Walking into Sydney Dance Company’s new Ultimo studios can be an intimidating experience for a first timer. Posters on the wall show off the Company’s professional dancers in striking performances like Interplay; dancers flex pink ballet pumps like they’re warming up for the Bolshoi; and students waiting for the Contemporary Dance Beginners’ class seem to be running through remembered dance steps. We tap our name into the schmick iPad register and wait nervously for teacher Vi Lam to open the doors.

It’s a 90-minute class and Lam, a professional dancer, spends at least a third of the time warming us up; we’re doing stomach crunches, bicycle legs and big arm motions in unison, facing the mirrored wall. It’s a comfortable routine to follow, and a good reminder that the dance style is athletic and pretty sweaty.

Lam moves the class onto ‘progression work’ in the centre of the room. Everyone stands to one end of the large dance studio and groups of four dancers begin bending their legs and sashaying across the room to ‘Gimme More’ by Britney Spears. It feels a bit like a conveyor belt with the more confident dancers leading the way, and those of us with stage fright near the back. It doesn’t matter where you end up because we repeat, refine and return for a few rounds of pliés and ‘spreading the butter’ (sliding across the floor).

Material:
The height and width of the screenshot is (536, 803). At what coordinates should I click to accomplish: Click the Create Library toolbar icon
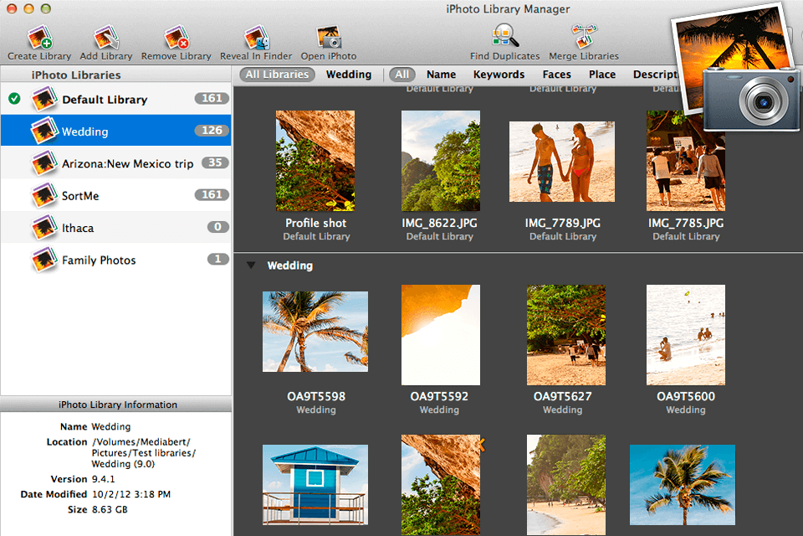click(39, 39)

Your instructions: Carry on the account of the Sydney Dance Company beginners' class from the point where it stops. The data has no connection to the text about the Sydney Dance Company beginners' class.

Output:
There’s a lot of information to take in, which is why Lam opts for more accessible, descriptive terms for the moves we’re doing. He’s funny, loud and clearly has a fanbase in the classroom who spur him on to the next phase of the class – a short choreographed routine to a couple of minutes of Alicia Keys’ ‘If I Ain’t Got You’.

“When you’re in here it’s a lot more achievable than what it seems,” says Lam, who takes the 7.45pm class on Wednesdays. “Practice makes perfect at this stage – there’s only so much that the brain can take in 90 minutes – so we repeat.” He breaks down the routine into segments, slowing down tricker movements and bringing it back up to speed with the music.

Lam says contemporary dance is about “using the floor, taking big steps – the bigger the more accessible” and musicality. He likens it to karaoke, but you’re using your body to react to the song. “There’s endless ways that you can dance,” he says. “It’s physical, it’s athletic, it’s expressive, it’s got influence from every little dance style that you can think of.”

By the end of the class we feel like the short routine will be imprinted in our minds forever. We can still remember stepping through our rounded arms to the lyric “diamond rings” and ‘picking up shopping bags’ (not the technical name). Lam splits the class in two and we repeat our basic but varied routine for what feels like five or six times. It’s exhausting, a little frustrating when you’re not quite getting a move, and exhilarating. By the final turn we’re simply going with the music, which seems to do the trick. After all, we’re not here to audition – we’re here to have fun.

Sydney Dance Company runs three levels of contemporary dance, as well as ballet, jazz, lyrical and hip hop. We attended the beginners’ class on Wednesdays from 7.45-9.15pm. Instructor Paul Cordeiro also runs a beginners’ class on Mondays from 8.15-9.30pm. Drop-in classes are $24; class passes are available from $95.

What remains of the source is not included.